# Moving to Japan, need suggestions on relocation companies



## Sardonicus

I lived in Japan years ago and will be moving back there from the US.

When I moved there I had a relo package, but it was a long time ago and I don't remember the company who did the relo.

I need to get some quotations, so far I have checked with Allied and am in the process of getting a quotation from International Van Lines. 

I used Santa Fe for 2 other international moves, again years ago, with positive and negative experiences with both, so I won't be using them again. 

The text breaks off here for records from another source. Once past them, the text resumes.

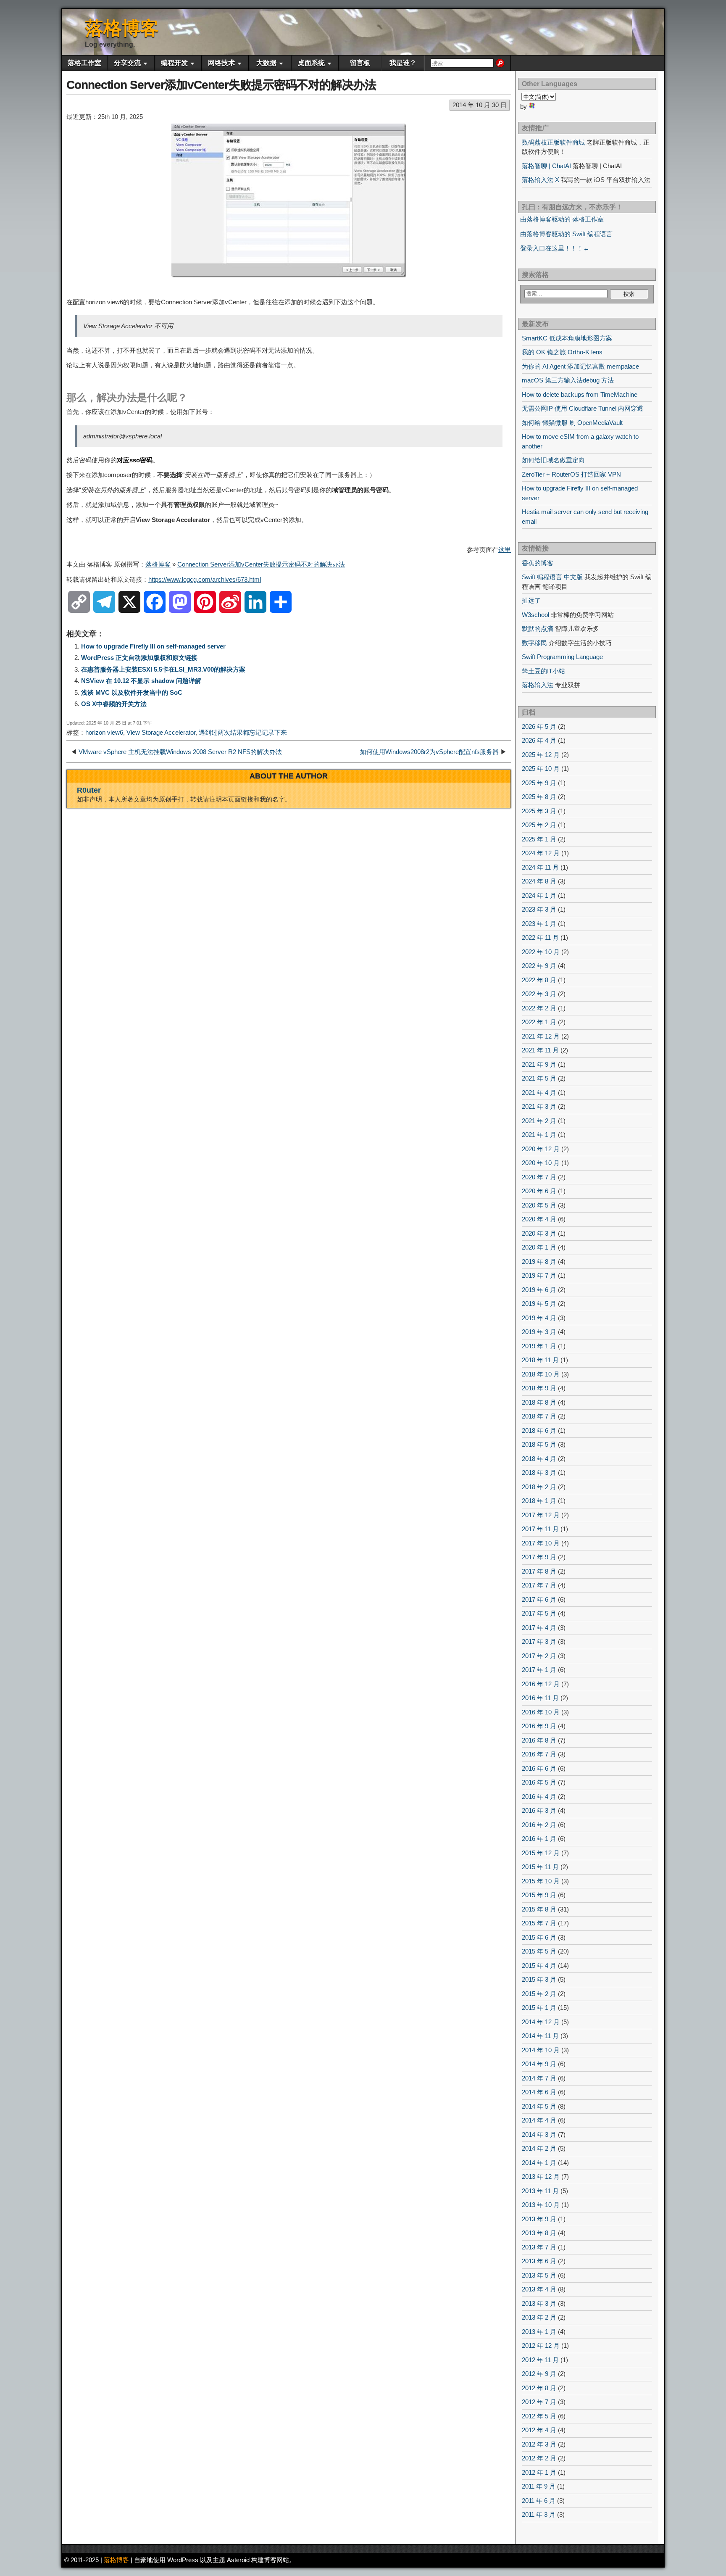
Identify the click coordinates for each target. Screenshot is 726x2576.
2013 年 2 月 (539, 2317)
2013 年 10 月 (541, 2204)
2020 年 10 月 (541, 1162)
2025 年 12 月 (541, 754)
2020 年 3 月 (539, 1233)
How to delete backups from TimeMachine (579, 394)
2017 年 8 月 (539, 1571)
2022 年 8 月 (539, 979)
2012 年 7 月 (539, 2401)
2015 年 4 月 (539, 1965)
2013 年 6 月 (539, 2261)
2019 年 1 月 (539, 1346)
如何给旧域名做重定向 (553, 460)
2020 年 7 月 (539, 1177)
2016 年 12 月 (541, 1683)
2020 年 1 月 (539, 1247)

If anyone is using a relo company from the US to Japan I would be interested who you are using or used.


----------



## Donnezmoi

I don't know what you're planning on taking, but there is a very active market in used goods -- furniture, clothes, etc. -- is most Japanese cities. Arranging cartage could be a problem but ... in Japan there's always a way. So maybe don't take too much?


----------



## BC305

Nippon Express (Nittsu). Absolutely reliable and trustworthy. The only company I would trust with a household move to/from Japan. Door-to-door service...if they have an office that services your area. We have used them for household moves to/from Japan and commercial merchandise shipping and never had a single problem...excellent service.


----------



## 2022MadBiker

Yamato Transport is another. I'd stick with Nittsu or Yamato. When I moved from NJ to Japan, Nittsu sent an all Japanese crew to handle the larger furniture and they didn't break anything.


----------